:: RECORDS FOR THIS EXERCISE

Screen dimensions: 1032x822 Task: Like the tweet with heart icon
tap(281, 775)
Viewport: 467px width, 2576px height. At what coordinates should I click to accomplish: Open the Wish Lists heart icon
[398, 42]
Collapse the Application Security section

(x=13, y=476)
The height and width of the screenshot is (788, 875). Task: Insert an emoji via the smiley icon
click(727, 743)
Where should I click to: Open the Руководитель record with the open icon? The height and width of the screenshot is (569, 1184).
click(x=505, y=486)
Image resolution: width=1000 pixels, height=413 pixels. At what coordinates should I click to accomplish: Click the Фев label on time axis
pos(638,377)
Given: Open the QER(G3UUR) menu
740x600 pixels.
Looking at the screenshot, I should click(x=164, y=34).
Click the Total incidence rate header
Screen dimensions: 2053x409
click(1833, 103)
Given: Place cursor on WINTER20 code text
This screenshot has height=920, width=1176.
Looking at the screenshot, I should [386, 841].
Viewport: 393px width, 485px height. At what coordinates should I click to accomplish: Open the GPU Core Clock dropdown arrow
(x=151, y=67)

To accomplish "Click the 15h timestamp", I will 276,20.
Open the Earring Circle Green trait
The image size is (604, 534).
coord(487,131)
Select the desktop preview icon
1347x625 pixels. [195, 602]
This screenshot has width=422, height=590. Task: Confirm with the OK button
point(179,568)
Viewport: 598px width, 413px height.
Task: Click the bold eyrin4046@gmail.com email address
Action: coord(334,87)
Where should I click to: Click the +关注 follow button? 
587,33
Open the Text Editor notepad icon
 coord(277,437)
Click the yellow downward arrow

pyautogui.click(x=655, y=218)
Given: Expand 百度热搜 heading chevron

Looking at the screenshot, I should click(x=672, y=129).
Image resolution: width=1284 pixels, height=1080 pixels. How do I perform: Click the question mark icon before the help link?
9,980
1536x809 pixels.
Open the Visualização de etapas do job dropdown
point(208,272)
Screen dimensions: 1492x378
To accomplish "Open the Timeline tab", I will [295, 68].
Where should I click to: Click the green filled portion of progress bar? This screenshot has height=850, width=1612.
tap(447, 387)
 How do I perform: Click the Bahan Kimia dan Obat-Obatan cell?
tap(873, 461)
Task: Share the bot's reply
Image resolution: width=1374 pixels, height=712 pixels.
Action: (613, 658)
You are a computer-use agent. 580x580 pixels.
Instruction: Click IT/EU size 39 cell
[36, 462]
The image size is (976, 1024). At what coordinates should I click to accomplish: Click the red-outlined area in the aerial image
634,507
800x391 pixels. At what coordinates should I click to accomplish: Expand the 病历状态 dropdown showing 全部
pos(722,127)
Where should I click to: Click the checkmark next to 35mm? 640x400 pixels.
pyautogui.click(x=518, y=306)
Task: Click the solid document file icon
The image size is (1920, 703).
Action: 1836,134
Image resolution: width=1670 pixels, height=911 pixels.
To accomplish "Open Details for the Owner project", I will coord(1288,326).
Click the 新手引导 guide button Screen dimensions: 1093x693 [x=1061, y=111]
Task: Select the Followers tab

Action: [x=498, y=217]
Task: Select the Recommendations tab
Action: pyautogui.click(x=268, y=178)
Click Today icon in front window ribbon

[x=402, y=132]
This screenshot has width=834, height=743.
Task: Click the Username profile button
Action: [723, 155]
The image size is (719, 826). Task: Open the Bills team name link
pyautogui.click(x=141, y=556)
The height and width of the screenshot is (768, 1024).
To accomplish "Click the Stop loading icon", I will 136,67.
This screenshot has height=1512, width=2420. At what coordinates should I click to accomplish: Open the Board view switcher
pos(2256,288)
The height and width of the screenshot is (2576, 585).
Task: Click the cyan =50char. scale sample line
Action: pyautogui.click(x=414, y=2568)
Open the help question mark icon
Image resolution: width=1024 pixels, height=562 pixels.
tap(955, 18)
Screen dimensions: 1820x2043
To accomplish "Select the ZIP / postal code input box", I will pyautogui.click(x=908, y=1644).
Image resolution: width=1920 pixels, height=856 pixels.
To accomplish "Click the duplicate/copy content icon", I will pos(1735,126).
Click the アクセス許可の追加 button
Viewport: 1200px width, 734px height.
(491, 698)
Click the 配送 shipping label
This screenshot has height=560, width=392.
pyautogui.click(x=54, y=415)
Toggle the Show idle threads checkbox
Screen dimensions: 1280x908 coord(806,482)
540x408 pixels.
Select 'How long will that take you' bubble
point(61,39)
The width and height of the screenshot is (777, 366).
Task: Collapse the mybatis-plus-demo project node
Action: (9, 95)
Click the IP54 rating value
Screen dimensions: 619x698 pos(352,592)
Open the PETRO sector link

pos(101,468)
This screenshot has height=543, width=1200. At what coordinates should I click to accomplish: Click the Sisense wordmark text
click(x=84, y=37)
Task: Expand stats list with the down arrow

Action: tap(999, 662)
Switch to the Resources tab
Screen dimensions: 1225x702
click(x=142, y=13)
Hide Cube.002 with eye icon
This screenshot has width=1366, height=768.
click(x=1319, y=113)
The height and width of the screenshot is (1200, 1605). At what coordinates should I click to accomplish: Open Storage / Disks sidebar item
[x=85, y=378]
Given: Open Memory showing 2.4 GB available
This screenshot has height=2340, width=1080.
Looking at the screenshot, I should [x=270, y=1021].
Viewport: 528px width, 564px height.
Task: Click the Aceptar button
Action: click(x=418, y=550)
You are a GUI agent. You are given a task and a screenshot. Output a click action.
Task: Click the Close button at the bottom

::::

PROBLEM DESCRIPTION =
An exact repeat of the whole listing above is needed; write it out now.

SOLUTION TO THE EXERCISE =
Screen dimensions: 1032x822 Task: Like the tweet with heart icon
tap(281, 775)
Viewport: 467px width, 2576px height. At what coordinates should I click to accomplish: Open the Wish Lists heart icon
[398, 42]
Collapse the Application Security section

(x=13, y=476)
The height and width of the screenshot is (788, 875). Task: Insert an emoji via the smiley icon
click(727, 743)
Where should I click to: Open the Руководитель record with the open icon? The height and width of the screenshot is (569, 1184).
click(x=505, y=486)
Image resolution: width=1000 pixels, height=413 pixels. At what coordinates should I click to accomplish: Click the Фев label on time axis
pos(638,377)
Given: Open the QER(G3UUR) menu
740x600 pixels.
Looking at the screenshot, I should click(x=164, y=34).
Click the Total incidence rate header
Screen dimensions: 2053x409
click(1833, 103)
Given: Place cursor on WINTER20 code text
This screenshot has height=920, width=1176.
Looking at the screenshot, I should [386, 841].
Viewport: 393px width, 485px height. At what coordinates should I click to accomplish: Open the GPU Core Clock dropdown arrow
(x=151, y=67)

To accomplish "Click the 15h timestamp", I will 276,20.
Open the Earring Circle Green trait
The image size is (604, 534).
coord(487,131)
Select the desktop preview icon
1347x625 pixels. [195, 602]
This screenshot has width=422, height=590. Task: Confirm with the OK button
point(179,568)
Viewport: 598px width, 413px height.
Task: Click the bold eyrin4046@gmail.com email address
Action: coord(334,87)
Where should I click to: Click the +关注 follow button? 
587,33
Open the Text Editor notepad icon
 coord(277,437)
Click the yellow downward arrow

pyautogui.click(x=655, y=218)
Given: Expand 百度热搜 heading chevron

Looking at the screenshot, I should click(x=672, y=129).
Image resolution: width=1284 pixels, height=1080 pixels. How do I perform: Click the question mark icon before the help link?
9,980
1536x809 pixels.
Open the Visualização de etapas do job dropdown
point(208,272)
Screen dimensions: 1492x378
To accomplish "Open the Timeline tab", I will [295, 68].
Where should I click to: Click the green filled portion of progress bar? This screenshot has height=850, width=1612.
tap(447, 387)
 How do I perform: Click the Bahan Kimia dan Obat-Obatan cell?
tap(873, 461)
Task: Share the bot's reply
Image resolution: width=1374 pixels, height=712 pixels.
Action: (613, 658)
You are a computer-use agent. 580x580 pixels.
Instruction: Click IT/EU size 39 cell
[36, 462]
The image size is (976, 1024). At what coordinates should I click to accomplish: Click the red-outlined area in the aerial image
634,507
800x391 pixels. At what coordinates should I click to accomplish: Expand the 病历状态 dropdown showing 全部
pos(722,127)
Where should I click to: Click the checkmark next to 35mm? 640x400 pixels.
pyautogui.click(x=518, y=306)
Task: Click the solid document file icon
The image size is (1920, 703).
Action: 1836,134
Image resolution: width=1670 pixels, height=911 pixels.
To accomplish "Open Details for the Owner project", I will coord(1288,326).
Click the 新手引导 guide button Screen dimensions: 1093x693 [x=1061, y=111]
Task: Select the Followers tab

Action: [x=498, y=217]
Task: Select the Recommendations tab
Action: pyautogui.click(x=268, y=178)
Click Today icon in front window ribbon

[x=402, y=132]
This screenshot has width=834, height=743.
Task: Click the Username profile button
Action: [723, 155]
The image size is (719, 826). Task: Open the Bills team name link
pyautogui.click(x=141, y=556)
The height and width of the screenshot is (768, 1024).
To accomplish "Click the Stop loading icon", I will 136,67.
This screenshot has height=1512, width=2420. At what coordinates should I click to accomplish: Open the Board view switcher
pos(2256,288)
The height and width of the screenshot is (2576, 585).
Task: Click the cyan =50char. scale sample line
Action: pyautogui.click(x=414, y=2568)
Open the help question mark icon
Image resolution: width=1024 pixels, height=562 pixels.
tap(955, 18)
Screen dimensions: 1820x2043
To accomplish "Select the ZIP / postal code input box", I will pyautogui.click(x=908, y=1644).
Image resolution: width=1920 pixels, height=856 pixels.
To accomplish "Click the duplicate/copy content icon", I will pos(1735,126).
Click the アクセス許可の追加 button
Viewport: 1200px width, 734px height.
(491, 698)
Click the 配送 shipping label
This screenshot has height=560, width=392.
pyautogui.click(x=54, y=415)
Toggle the Show idle threads checkbox
Screen dimensions: 1280x908 coord(806,482)
540x408 pixels.
Select 'How long will that take you' bubble
point(61,39)
The width and height of the screenshot is (777, 366).
Task: Collapse the mybatis-plus-demo project node
Action: (9, 95)
Click the IP54 rating value
Screen dimensions: 619x698 pos(352,592)
Open the PETRO sector link

pos(101,468)
This screenshot has height=543, width=1200. At what coordinates should I click to accomplish: Click the Sisense wordmark text
click(x=84, y=37)
Task: Expand stats list with the down arrow

Action: tap(999, 662)
Switch to the Resources tab
Screen dimensions: 1225x702
click(x=142, y=13)
Hide Cube.002 with eye icon
This screenshot has width=1366, height=768.
click(x=1319, y=113)
The height and width of the screenshot is (1200, 1605). At what coordinates should I click to accomplish: Open Storage / Disks sidebar item
[x=85, y=378]
Given: Open Memory showing 2.4 GB available
This screenshot has height=2340, width=1080.
Looking at the screenshot, I should [x=270, y=1021].
Viewport: 528px width, 564px height.
Task: Click the Aceptar button
Action: click(x=418, y=550)
You are a GUI agent. You are given a task and a screenshot. Output a click action.
Task: Click the Close button at the bottom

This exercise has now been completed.